Quinzaine des Réalisateurs – Festival de Cannes 2011
Mention Spéciale du Jury – Paris Cinéma 2011

Liste artistique
Badia : Soufia Issami / Imane : Mouna Bahmad / Nawal : Nouzha Akel / Asma : Sara Betioui / La Logeuse : Rehimo Aich / Le chauffeur de taxi : Anas Lyazami / Mjido : Mouhcine Hagouch / Jawad : Abdehai Mtirka / Le chauffeur du bus : Ahmed Akrikez

Liste technique
Réalisatrice  : Leïla Kilani / Scénaristes : Leïla Kilani, Abd-El Hafed Benotman / Directeur de la photographie : Eric Devin / Ingénieurs du son : Philippe Lecoeur, Laurent Malan / Chefs décorateurs : Yann Dury, Fatima Alaoui Belhassan / Productrice : Charlotte Vincent

Leïla Kilani

Née en 1970 à Casablanca, Leïla Kilani étudie l’Histoire et travaille comme journaliste jusqu’en 1999. Elle passe plusieurs années au Moyen-Orient. « Cinéphage », elle se passionne pour le cinéma muet européen et le film noir. Elle se lance dans la réalisation documentaire, avec des films témoignage au cœur de son pays, de sa lumière et de ses ombres. Naissent ainsi Tanger, le rêve des brûleurs (2003), Zad Moultaka, Beyrouth retrouvé (2003) et Nos lieux interdits(2008), oeuvre de mémoire sur les années de plomb du règne de Hassan II, qui ont vu de nombreux opposants mourir et disparaître entre 1960 et 1980. Période que l’arrivée de Mohamed VI a permis d’éclairer. En 2011, elle réalise Sur la planche, son premier long métrage de fiction.

Propos de la réalisatrice

Quarante ans durant, sa légende de haut lieu «select» n’avait fait de Tanger qu’une métropole régionale atrophiée en totale récession économique. Et puis la ville a explosé. Tanger la mal aimée du pouvoir royal, la délaissée, prenait sa revanche : la ville transit est elle-même en transition, charnière de deux mondes. La ville se métamorphose autour du nouveau port et de la Zone Franche. Pour le Maroc, c’est le chantier du siècle, l’un des douze travaux d’Hercule. C’est l’Europe en territoire marocain, en terre africaine. Un miroir aux alouettes dont l’objectif déclaré est de créer 250 000 emplois d’ici à 2015 et de faire de la région la base arrière industrielle de l’Europe.

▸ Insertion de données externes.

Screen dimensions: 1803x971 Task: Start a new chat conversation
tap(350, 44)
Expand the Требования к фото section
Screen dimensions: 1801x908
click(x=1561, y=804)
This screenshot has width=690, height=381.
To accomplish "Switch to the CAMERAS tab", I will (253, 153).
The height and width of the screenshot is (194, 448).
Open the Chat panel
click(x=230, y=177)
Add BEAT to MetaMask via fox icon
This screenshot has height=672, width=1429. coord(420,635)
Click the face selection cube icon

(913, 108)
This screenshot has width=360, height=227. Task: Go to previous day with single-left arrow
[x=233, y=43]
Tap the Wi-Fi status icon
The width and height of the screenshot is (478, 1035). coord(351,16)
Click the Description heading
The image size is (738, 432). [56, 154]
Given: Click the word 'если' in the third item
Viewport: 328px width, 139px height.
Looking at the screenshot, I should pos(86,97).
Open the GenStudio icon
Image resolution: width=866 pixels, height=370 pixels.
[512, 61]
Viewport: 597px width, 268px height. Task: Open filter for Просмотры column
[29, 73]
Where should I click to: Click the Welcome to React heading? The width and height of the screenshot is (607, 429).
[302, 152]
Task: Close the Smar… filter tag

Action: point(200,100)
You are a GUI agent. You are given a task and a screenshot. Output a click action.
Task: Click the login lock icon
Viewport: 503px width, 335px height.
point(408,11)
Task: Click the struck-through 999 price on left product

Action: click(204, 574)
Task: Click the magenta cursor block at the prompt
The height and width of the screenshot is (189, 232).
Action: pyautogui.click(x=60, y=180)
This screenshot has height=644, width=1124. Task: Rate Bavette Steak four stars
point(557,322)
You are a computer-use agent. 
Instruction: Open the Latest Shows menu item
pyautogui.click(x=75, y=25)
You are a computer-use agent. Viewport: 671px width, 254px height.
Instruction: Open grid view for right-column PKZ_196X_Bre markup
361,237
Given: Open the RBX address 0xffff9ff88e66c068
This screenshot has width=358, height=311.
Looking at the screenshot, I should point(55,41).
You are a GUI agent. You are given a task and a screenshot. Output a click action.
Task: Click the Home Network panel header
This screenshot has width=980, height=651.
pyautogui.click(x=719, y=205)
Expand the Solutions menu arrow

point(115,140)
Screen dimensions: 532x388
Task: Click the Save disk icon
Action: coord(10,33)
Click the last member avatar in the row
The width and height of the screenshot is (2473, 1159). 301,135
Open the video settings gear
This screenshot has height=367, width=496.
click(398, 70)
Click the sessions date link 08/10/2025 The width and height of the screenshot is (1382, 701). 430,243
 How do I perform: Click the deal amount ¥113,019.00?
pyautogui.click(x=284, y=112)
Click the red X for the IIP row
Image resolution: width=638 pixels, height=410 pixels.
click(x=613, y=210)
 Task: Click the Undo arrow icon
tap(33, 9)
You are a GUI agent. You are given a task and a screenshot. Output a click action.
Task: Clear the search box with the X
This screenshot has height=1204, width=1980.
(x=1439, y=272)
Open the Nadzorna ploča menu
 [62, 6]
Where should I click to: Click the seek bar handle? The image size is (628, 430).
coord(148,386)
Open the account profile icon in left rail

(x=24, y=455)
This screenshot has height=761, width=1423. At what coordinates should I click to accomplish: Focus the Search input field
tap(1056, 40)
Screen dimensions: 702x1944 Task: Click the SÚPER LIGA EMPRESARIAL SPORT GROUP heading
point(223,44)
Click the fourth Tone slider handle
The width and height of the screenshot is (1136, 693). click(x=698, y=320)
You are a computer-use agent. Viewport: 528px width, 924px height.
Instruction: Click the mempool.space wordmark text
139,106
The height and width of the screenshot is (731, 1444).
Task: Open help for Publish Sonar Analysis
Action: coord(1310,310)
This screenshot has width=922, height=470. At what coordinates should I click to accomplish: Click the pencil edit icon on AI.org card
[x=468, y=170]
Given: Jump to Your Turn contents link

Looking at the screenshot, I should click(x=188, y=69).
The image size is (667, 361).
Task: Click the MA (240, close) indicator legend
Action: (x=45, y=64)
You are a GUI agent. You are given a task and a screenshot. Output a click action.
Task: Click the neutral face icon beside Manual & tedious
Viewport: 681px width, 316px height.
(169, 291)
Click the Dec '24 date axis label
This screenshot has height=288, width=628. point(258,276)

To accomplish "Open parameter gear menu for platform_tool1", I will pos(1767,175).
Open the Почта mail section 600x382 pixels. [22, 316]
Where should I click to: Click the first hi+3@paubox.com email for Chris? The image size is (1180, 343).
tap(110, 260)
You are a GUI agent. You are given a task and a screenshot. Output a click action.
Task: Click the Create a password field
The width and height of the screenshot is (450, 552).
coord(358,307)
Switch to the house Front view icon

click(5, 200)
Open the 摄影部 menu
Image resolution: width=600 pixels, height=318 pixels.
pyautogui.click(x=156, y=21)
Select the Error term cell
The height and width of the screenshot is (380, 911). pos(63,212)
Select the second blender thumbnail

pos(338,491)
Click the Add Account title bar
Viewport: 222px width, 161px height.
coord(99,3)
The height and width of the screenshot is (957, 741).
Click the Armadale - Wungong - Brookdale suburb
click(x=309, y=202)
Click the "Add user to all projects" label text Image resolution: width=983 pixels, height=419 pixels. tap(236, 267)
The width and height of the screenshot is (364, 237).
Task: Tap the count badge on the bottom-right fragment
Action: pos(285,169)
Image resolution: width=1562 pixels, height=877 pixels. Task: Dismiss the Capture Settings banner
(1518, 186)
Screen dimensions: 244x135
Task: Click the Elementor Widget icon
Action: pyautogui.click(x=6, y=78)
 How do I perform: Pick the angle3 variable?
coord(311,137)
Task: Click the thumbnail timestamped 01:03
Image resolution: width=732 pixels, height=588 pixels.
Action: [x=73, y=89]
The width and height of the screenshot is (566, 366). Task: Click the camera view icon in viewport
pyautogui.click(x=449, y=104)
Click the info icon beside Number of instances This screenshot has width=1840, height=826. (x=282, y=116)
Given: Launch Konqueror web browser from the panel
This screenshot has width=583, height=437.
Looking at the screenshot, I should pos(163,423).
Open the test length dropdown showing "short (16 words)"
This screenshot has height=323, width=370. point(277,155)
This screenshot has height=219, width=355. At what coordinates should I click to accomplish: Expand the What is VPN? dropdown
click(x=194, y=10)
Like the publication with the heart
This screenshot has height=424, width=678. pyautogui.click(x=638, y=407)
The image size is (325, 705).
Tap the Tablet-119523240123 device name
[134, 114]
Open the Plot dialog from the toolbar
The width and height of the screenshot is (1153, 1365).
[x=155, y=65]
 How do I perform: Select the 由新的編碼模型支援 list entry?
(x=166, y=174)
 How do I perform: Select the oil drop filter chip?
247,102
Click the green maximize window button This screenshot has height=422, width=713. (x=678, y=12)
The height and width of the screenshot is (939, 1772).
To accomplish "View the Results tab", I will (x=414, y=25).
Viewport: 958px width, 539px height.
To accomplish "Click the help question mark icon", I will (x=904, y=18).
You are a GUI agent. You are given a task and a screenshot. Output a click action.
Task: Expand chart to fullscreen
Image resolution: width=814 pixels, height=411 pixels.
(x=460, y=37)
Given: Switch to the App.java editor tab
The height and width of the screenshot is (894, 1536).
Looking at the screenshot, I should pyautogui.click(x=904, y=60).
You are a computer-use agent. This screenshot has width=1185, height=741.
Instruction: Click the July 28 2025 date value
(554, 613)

Au départ… A l’hiver 2001, je tournais mon premier documentaire. Je filmais « les brûleurs », les immigrés clandestins qui tentent de traverser la Méditerranée. Je les suivais sur le port, la nuit. à l’aube, au moment où ils rentraient dormir, on découvrait ces armées d’ouvrières, ces colonnes compactes de femmes qui engorgent la ville dans un va et vient quotidien. Ce sont les hordes du «Maroc de l’Intérieur», celles qui ont posé leur baluchon dans les collines des faubourgs, dont l’énergie, le mouvement, l’apparence offraient un contraste saisissant avec l’onirisme de l’attente des brûleurs. Dès l’aube, elles se mettent en marche et traversent à pieds ce genre de paysage commun à toutes les périphéries des villes marocaines : des immeubles aux murs de béton nu, aux rideaux de fer baissés, aux baraques inachevées qui gangrènent le flanc pelé des collines. Paysage de trous – boueux l’hiver et poussiéreux l’été -, où le vent ne tombe jamais, d’où on ne voit jamais la mer. D’où on oublie que le port donne sur une mer et un océan à la fois et qu’on est bien à Tanger. Ce motif extrêmement physique était très emblématique de la transformation de la ville. J’ai commencé à discuter avec ces filles. Leur obsession, c’est le travail stable sous contrat, l’usine. Le statut à conserver coûte que coûte. L’angoisse : se mettre à l’étal pour louer sa force de travail à la journée, être parmi les autres à attendre qu’un employeur vous désigne pour une tâche. Elles parlent de la Zone Franche comme de l’Europe, reprenant à leur compte un peu du discours officiel. En cela aussi elles s’opposent aux hommes, elles ne veulent pas brûler. Elles n’y croient pas. Pour elles, la Zone Franche c’est propre, moderne, « tout en verre ». Une vraie technopole, qu’elles décrivent de manière très visuelle. Quand je suis rentrée pour la première fois j’ai eu le même regard qu’elles.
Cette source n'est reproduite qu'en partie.